> [Work order]
Look through the material below and copy exactly the lines from the line with "Given: Open title" to the line with "Where should I", those two lines included.

Segment Start: Extracted data

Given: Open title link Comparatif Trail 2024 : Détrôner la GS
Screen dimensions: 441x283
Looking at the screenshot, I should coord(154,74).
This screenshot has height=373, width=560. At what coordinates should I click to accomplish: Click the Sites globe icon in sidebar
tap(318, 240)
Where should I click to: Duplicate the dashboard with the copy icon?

Segment End: Extracted data
Segment Start: Extracted data

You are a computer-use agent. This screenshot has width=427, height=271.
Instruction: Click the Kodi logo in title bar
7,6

Segment End: Extracted data

> [Expected output]
Given: Open title link Comparatif Trail 2024 : Détrôner la GS
Screen dimensions: 441x283
Looking at the screenshot, I should coord(154,74).
This screenshot has height=373, width=560. At what coordinates should I click to accomplish: Click the Sites globe icon in sidebar
tap(318, 240)
Where should I click to: Duplicate the dashboard with the copy icon?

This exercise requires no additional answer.